Some examples of a qualified proctor may include:
- Local teachers or professors
- Educational Administrators such as a principal, guidance counselor, dean or director of school, or exam coordinating office at accredited institution.
- Accessibility Services or Academic Accommodation office.
- School or public librarian administrators
- Military officer or chaplain
- Professional testing centers
Students are responsible for any fees incurred when finding a qualified proctor.
Submit the Qualified Proctor Request
Email the following information for your requested proctor to the Distance Exams Office for review:
- Proctor legal first and last name (preferred name can be included)

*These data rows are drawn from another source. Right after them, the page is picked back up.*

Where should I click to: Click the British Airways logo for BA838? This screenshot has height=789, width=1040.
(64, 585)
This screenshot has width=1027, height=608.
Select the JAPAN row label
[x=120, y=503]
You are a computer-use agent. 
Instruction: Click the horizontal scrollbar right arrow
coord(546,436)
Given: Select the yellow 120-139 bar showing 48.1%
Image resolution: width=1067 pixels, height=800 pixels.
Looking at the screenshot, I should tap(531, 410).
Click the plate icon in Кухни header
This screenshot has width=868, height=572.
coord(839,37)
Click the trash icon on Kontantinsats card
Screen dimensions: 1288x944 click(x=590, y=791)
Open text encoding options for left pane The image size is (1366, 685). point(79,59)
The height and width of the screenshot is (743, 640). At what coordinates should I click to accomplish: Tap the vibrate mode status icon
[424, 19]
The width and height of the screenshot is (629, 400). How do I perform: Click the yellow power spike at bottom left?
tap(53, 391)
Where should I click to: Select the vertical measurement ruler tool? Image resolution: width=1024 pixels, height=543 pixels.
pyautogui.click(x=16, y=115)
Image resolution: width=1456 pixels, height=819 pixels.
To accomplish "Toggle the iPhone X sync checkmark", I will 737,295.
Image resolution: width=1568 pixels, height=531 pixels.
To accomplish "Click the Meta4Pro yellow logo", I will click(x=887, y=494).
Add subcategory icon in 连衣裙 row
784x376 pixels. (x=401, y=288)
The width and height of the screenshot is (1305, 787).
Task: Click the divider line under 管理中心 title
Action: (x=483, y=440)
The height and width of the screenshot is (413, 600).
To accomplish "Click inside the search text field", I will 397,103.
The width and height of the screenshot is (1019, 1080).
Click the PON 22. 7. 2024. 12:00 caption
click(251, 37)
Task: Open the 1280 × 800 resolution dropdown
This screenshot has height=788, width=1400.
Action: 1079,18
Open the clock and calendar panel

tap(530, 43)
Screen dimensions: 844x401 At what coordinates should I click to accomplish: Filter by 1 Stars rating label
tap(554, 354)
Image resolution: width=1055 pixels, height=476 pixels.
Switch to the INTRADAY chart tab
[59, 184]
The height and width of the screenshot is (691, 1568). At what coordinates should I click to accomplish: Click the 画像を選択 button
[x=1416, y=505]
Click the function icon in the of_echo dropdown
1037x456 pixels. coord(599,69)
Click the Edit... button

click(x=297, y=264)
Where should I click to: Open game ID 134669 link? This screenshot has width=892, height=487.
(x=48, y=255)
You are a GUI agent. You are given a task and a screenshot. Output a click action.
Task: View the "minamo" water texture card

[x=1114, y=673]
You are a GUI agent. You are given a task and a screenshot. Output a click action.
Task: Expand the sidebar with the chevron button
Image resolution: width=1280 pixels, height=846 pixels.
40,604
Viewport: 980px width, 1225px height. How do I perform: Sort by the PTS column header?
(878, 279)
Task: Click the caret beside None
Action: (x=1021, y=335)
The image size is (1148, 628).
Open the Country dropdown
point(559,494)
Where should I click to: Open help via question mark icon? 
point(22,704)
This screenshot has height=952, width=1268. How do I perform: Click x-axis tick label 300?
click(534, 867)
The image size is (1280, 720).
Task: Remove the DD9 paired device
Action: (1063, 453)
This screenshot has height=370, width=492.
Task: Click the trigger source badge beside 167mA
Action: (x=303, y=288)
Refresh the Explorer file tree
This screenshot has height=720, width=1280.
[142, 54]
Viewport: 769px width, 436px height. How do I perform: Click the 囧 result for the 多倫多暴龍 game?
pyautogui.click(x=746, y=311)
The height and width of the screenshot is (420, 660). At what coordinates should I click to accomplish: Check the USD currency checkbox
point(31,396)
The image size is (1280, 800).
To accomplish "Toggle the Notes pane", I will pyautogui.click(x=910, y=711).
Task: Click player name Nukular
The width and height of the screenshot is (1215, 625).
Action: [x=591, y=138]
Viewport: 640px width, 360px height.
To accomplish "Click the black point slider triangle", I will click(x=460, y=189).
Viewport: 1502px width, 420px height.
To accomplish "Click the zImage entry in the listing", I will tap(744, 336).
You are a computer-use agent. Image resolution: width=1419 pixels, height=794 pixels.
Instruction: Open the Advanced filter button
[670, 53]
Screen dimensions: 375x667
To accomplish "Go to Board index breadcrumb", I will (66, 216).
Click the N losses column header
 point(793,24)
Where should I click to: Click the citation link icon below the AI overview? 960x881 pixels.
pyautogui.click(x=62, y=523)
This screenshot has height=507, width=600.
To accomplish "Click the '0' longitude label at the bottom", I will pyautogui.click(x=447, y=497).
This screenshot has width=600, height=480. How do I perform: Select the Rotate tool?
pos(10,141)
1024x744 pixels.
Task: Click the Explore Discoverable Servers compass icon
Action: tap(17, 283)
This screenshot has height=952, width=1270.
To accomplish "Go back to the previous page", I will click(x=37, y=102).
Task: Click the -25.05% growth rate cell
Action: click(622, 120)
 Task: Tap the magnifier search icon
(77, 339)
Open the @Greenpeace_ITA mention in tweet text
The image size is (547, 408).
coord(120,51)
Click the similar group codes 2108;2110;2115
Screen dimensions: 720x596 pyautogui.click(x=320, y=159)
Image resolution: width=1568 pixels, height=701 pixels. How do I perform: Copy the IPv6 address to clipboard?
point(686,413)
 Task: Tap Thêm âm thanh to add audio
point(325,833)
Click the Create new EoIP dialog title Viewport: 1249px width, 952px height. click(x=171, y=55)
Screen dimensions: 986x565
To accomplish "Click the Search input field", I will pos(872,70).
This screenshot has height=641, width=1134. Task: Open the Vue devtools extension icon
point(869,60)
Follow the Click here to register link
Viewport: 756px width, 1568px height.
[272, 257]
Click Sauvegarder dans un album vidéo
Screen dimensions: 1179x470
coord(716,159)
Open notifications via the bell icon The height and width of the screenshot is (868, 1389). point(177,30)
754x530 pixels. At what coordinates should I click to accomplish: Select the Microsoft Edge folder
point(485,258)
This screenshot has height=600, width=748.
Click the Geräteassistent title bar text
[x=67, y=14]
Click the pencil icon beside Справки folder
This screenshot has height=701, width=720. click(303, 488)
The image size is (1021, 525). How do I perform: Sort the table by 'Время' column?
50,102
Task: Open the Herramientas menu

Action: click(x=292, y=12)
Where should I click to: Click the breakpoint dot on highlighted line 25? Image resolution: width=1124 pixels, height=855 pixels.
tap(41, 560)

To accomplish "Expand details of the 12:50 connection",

- Office / Business phone number
- Physical address of the office / business where you will sit the exam.
- Professional email address for the proctor
- Proctor Job Title
- Proctor Organization Name and Website.
Distance exams must be taken at the professional location, proctors may not meet students at neutral locations, such as a café or rented professional space, nor can exams be hosted at the student or proctors’ home. A professional email address is required. Proctors using personal @gmail, @yahoo, and other similar addresses are not accepted.
Confirming a Qualified Proctor and Completing your Exam
Once approved – the Distance Exams office will communicate this to the student, faculty, and approved qualified proctor. The qualified proctor will be provided with details on the exam proctoring policies as well as any specifics related to the current exam instance. Students should work with the proctor to arrange a time to sit the exam within the scheduled exam window.
Students should plan to follow all instructions for the exam as outlined in the course by the faculty.
Exams will be released to qualified proctors no more than 12 hours in advance of the exam instance. Proctors are required to monitor the exam and return it to the distance exams office within 24 hours of exam completion. Proctors will not work directly with faculty.